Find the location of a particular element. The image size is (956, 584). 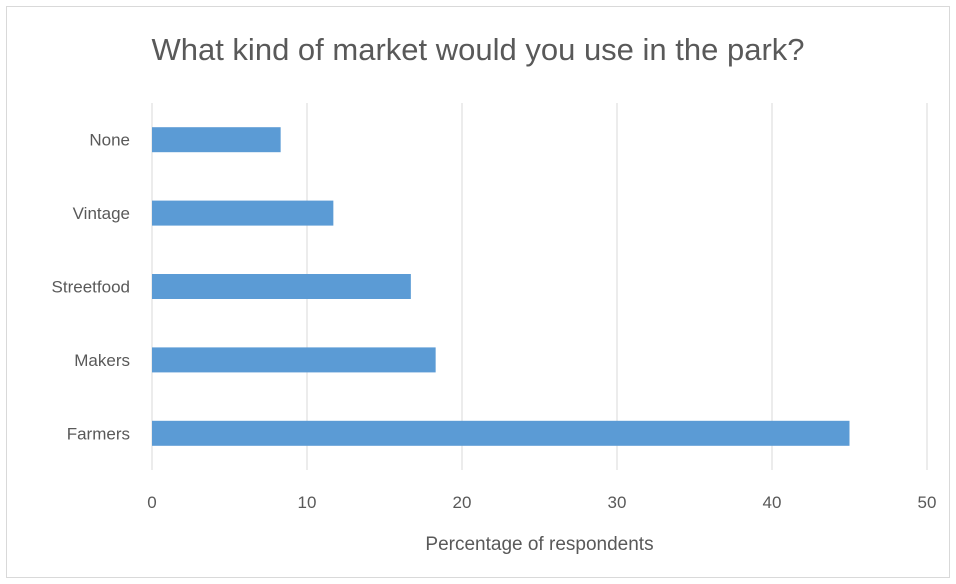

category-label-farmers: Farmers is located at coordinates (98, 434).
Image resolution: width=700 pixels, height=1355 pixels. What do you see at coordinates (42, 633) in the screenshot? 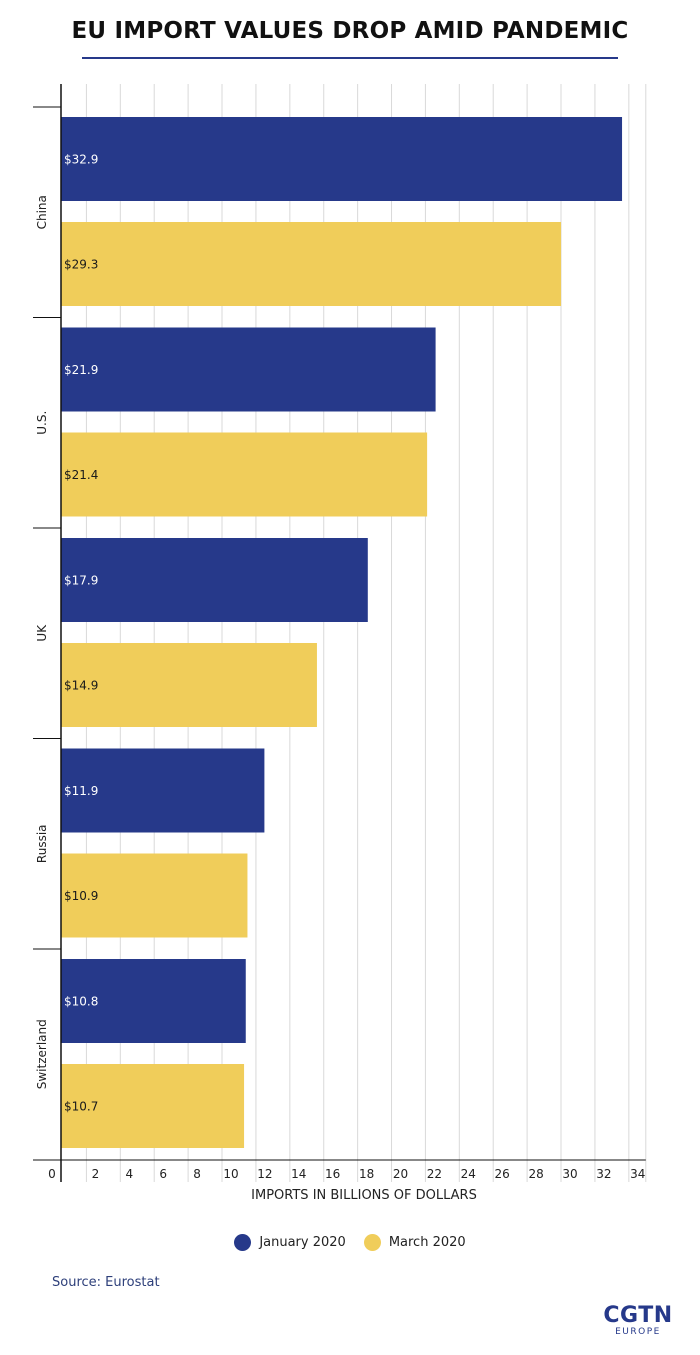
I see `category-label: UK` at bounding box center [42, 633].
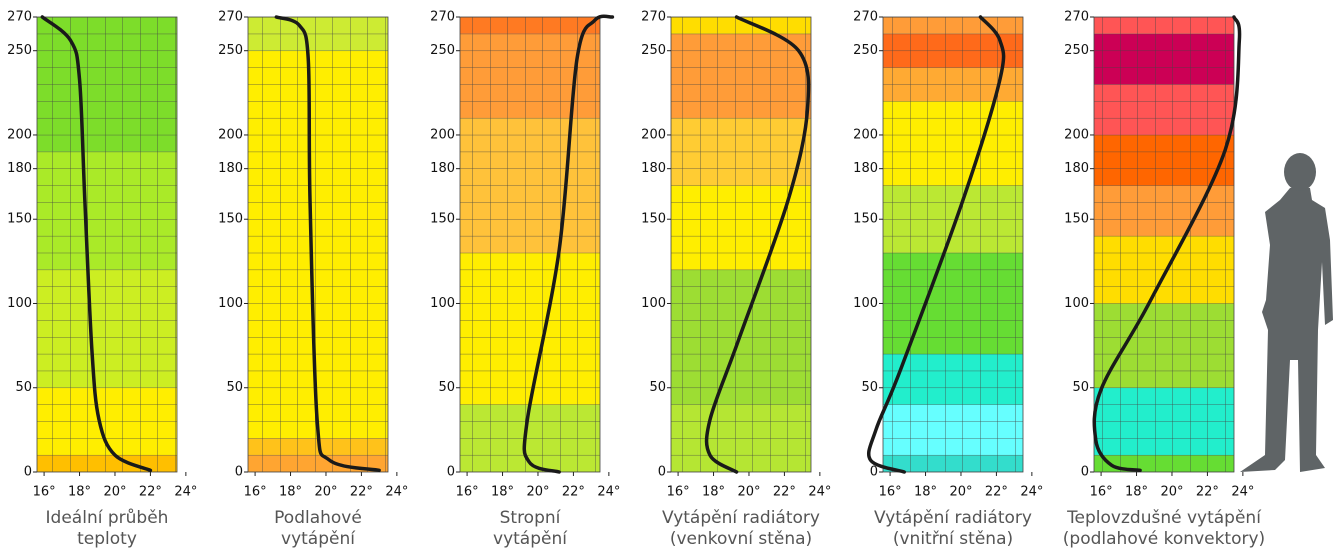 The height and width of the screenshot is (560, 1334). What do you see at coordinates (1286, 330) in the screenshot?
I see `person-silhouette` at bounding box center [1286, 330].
——————————
REQUIRED WORK - Please present all the items above as a numbered list, one line per number, with blank lines left out. Leave the pictures out of your answer.

SOLVED PROBLEM -
1. Find the location of a particular element. The image size is (956, 584). 
2. category-label-farmers: Farmers is located at coordinates (98, 434).
3. Image resolution: width=700 pixels, height=1355 pixels. What do you see at coordinates (42, 633) in the screenshot? 
4. I see `category-label: UK` at bounding box center [42, 633].
5.  The height and width of the screenshot is (560, 1334). What do you see at coordinates (1286, 330) in the screenshot?
6. I see `person-silhouette` at bounding box center [1286, 330].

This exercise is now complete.